After a summer of sport, Brummies can now get active again with a popular interactive game which has been played by more than 1.5m people in more than 120 locations across the UK - including Handsworth.
Beat the Street was invented by GP Dr William Bird to encourage people to explore their local areas by walking, cycling, and roller skating. The free game is for people of all ages and abilities.
Now it’s coming to Bordesley Green, Small Heath, Sparkbrook, Balsall Heath East, Tyseley and Hay Mills and all residents are invited to take part from 28 September to 9 November. The game is being delivered by Intelligent Health on behalf of Sport England and Canal & River Trust with support from local organisations.

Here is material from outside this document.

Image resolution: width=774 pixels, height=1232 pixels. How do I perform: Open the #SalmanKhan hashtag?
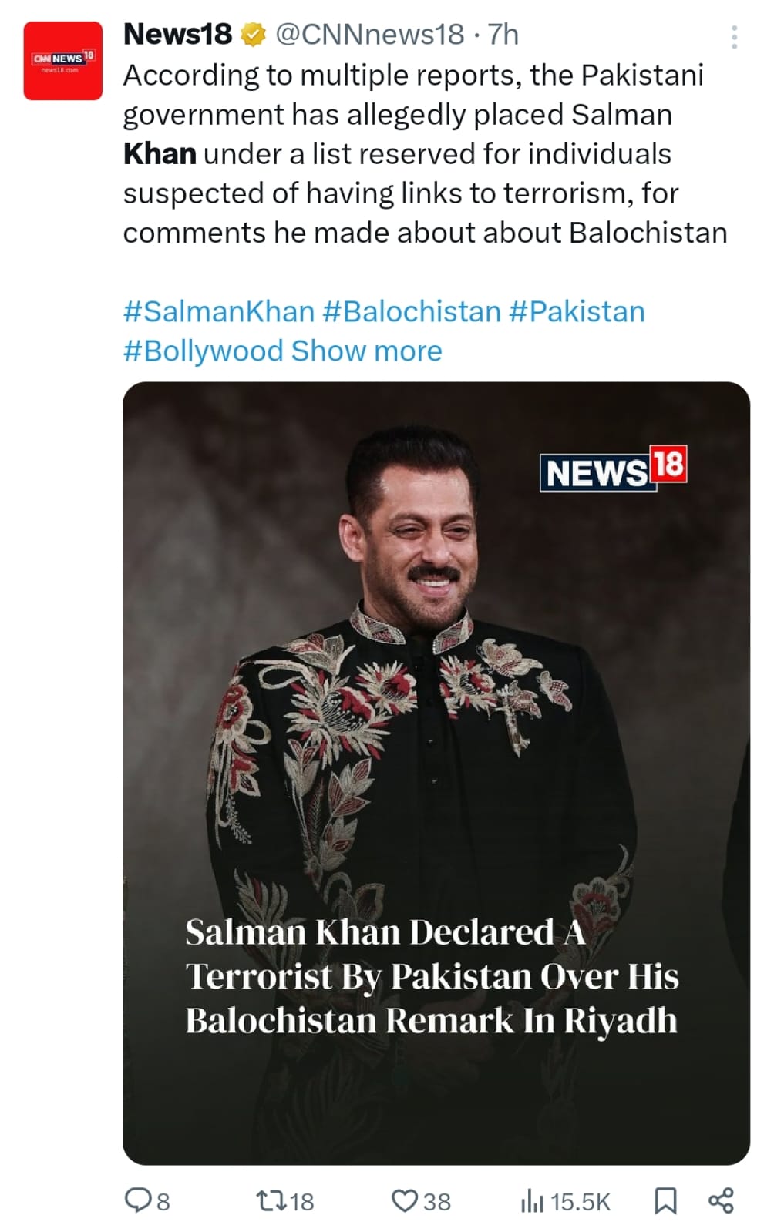(219, 312)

How to play Beat the Street
Children use a card and map which will be provided by participating primary schools, and adults can pick up a free card from one of the distribution points listed on the Beat the Street Birmingham website. The website also tells you how many players are there in Birmingham.
Players then find their nearest “Beat Box” which will appear on lampposts around the area. The 60 sensors are contactless so that you don’t need to touch them – simply hover your card over the Beat Box and it will beep and flash to record your points.
Your first visit to a Beat Box registers the journey; players then walk, cycle or roll to the next Beat Box within an hour to score 10 points.
What did the organisers say?
Ian Lane, head of strategic projects at Canal & River Trust, said: “We’re really pleased to work in partnership to bring this activity to our waterways across areas of Birmingham. We know how successful working with Beat The Street is at encouraging young people to explore their local area and especially visit their local canal.”
“Beat the Street is a wonderful opportunity for us, especially in a region where many people live within one mile of their local canal but have not yet realised it is there and its potential.
“We know that life is better by water, and by taking part it’s a great opportunity to explore, get active and experience how being by water can make a real difference to people’s mental health.”